Passage:
※ ※ ※

Hi Jay: (I sent the 450KB Zip attachment with the 3 test files to your
email address the newsgroup won't allow it)

I couldn't get back to this problem until today. Thanks very much. This
was quite helpful. After a few tweaks, the problem is close to solved. It
is a workaround, not a true solution as the automated functions in Word
should really work without all this mess. I would encourage you to report
this as a program bug to Microsoft developers.

In order for the procedure to run, I had to drastically increase the cache
allocation for word for bitmaps to 32,768 and simple cache to 4096. I
modified the code a little bit as well. Unfortunately, saving doesn't
release the memory leak. If it does crash, as it does with less cache, it
saves the unusable file and all the previous update links are for naught.
Without looking at the links it updates, it is not possible to see if it
worked right. Even now, running the procedure produced six "Error! Not a
valid link." I can assure you, all the links were valid previously.

※ ※ ※

Material supplied:
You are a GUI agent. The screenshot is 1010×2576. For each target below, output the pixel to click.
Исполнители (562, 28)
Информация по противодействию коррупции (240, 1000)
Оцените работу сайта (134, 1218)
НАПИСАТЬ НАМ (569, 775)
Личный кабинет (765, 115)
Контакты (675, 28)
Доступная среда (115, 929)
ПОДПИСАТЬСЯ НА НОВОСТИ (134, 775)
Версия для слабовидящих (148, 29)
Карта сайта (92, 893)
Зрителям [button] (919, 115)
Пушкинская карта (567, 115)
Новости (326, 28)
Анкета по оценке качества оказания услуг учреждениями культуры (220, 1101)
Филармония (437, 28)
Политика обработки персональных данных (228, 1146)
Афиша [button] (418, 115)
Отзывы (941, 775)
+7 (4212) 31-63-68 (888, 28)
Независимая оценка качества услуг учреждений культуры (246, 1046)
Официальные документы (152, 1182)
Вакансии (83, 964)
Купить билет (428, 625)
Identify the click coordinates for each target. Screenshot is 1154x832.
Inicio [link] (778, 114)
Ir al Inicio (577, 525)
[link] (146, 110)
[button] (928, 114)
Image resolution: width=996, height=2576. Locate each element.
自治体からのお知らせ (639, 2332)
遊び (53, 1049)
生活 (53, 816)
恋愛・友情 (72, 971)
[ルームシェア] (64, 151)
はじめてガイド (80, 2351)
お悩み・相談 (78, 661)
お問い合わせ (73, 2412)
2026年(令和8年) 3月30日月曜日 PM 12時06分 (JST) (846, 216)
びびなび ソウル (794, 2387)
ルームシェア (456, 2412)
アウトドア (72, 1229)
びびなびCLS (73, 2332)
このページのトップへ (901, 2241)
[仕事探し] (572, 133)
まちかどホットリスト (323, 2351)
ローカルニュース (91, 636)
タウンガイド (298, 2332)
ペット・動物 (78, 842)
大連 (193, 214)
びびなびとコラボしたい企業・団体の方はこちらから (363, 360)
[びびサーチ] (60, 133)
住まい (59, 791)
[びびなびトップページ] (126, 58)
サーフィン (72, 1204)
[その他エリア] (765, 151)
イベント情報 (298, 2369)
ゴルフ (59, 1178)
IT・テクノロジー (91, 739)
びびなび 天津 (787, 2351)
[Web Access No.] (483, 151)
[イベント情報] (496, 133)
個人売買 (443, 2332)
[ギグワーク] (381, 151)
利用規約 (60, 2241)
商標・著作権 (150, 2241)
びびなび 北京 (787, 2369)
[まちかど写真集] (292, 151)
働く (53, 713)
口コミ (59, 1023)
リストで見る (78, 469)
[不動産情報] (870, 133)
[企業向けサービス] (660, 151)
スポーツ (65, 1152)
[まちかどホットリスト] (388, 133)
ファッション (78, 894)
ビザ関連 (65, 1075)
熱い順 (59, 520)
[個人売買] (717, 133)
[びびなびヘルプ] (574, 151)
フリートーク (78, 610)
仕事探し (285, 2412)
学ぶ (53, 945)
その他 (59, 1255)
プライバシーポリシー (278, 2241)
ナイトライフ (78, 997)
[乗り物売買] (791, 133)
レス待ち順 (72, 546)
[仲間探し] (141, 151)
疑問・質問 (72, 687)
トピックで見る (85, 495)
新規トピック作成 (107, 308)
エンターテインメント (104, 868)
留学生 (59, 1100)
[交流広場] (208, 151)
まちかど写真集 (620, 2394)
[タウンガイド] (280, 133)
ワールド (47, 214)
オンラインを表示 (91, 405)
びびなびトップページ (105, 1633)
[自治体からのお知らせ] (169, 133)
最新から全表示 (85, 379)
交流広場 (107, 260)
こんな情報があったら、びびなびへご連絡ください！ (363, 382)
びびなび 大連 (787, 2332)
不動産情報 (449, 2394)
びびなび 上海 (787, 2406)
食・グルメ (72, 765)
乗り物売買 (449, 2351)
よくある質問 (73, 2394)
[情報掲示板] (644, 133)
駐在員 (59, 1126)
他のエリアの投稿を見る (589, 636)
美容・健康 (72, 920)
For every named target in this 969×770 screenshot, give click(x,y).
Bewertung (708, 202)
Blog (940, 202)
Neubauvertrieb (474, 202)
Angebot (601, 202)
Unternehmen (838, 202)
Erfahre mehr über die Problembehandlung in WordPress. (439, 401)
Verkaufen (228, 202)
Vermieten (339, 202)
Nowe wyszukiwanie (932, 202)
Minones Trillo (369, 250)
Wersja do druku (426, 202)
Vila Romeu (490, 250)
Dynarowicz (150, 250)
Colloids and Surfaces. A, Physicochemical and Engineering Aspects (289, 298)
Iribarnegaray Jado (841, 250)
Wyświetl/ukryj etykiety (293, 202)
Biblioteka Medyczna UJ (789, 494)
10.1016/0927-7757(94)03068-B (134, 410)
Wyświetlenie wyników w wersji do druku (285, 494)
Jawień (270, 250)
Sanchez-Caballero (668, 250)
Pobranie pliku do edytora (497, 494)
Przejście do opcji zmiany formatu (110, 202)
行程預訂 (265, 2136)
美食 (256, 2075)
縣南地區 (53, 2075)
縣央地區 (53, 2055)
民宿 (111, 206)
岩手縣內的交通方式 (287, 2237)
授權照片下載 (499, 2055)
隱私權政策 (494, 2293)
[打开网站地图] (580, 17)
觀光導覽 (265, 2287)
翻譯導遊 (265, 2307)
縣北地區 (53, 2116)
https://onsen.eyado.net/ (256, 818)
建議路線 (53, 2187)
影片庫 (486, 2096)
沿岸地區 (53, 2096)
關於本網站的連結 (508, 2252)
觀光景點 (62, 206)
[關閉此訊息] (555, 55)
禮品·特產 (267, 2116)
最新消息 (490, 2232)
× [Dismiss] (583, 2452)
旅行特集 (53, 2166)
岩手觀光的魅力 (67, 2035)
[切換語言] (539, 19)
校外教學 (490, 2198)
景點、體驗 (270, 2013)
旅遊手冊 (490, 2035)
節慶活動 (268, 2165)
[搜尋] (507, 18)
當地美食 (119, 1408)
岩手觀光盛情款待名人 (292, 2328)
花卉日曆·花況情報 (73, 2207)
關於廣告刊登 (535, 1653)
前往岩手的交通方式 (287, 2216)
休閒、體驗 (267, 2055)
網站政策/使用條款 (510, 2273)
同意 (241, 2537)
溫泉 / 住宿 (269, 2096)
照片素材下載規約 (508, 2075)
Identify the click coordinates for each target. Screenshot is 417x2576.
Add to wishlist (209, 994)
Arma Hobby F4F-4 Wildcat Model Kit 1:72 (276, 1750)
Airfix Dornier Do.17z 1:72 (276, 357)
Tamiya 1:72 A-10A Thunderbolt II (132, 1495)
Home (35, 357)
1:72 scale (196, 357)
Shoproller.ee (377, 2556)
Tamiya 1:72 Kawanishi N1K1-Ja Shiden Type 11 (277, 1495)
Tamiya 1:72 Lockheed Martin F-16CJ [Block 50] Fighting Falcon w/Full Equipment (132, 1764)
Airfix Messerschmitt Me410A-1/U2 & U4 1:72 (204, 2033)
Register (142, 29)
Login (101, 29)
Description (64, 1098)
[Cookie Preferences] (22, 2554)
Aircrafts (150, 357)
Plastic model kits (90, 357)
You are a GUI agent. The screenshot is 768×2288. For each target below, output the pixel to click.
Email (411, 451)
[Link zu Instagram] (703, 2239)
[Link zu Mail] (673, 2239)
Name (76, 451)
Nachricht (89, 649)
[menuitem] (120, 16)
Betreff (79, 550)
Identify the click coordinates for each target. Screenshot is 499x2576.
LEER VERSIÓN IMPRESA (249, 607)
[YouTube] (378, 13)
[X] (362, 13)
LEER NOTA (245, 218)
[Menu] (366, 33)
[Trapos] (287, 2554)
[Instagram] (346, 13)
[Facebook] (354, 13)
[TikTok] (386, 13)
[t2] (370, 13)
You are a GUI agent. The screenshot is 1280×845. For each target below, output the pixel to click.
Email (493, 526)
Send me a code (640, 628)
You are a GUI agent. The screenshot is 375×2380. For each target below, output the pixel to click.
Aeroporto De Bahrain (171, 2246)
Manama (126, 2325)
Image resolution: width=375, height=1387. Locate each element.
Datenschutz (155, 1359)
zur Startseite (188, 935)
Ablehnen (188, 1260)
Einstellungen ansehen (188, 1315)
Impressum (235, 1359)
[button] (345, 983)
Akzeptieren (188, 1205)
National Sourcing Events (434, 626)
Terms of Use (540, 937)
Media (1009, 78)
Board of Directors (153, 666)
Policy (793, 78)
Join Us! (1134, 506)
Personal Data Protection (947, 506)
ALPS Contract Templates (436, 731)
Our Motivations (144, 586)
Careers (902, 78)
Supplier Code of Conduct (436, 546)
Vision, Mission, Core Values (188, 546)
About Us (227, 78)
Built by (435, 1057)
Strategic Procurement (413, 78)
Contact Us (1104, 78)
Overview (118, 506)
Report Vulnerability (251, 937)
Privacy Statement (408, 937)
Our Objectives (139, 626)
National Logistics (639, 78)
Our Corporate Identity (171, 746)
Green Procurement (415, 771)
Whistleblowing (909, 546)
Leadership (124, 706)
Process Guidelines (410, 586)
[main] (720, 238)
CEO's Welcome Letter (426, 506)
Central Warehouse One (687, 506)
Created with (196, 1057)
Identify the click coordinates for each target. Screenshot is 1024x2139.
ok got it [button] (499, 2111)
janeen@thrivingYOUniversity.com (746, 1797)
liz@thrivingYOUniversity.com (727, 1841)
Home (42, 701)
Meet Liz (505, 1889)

※ ※ ※

In the post about Word's automated link updates, what value was the cache allocation for bitmaps raised to?

32,768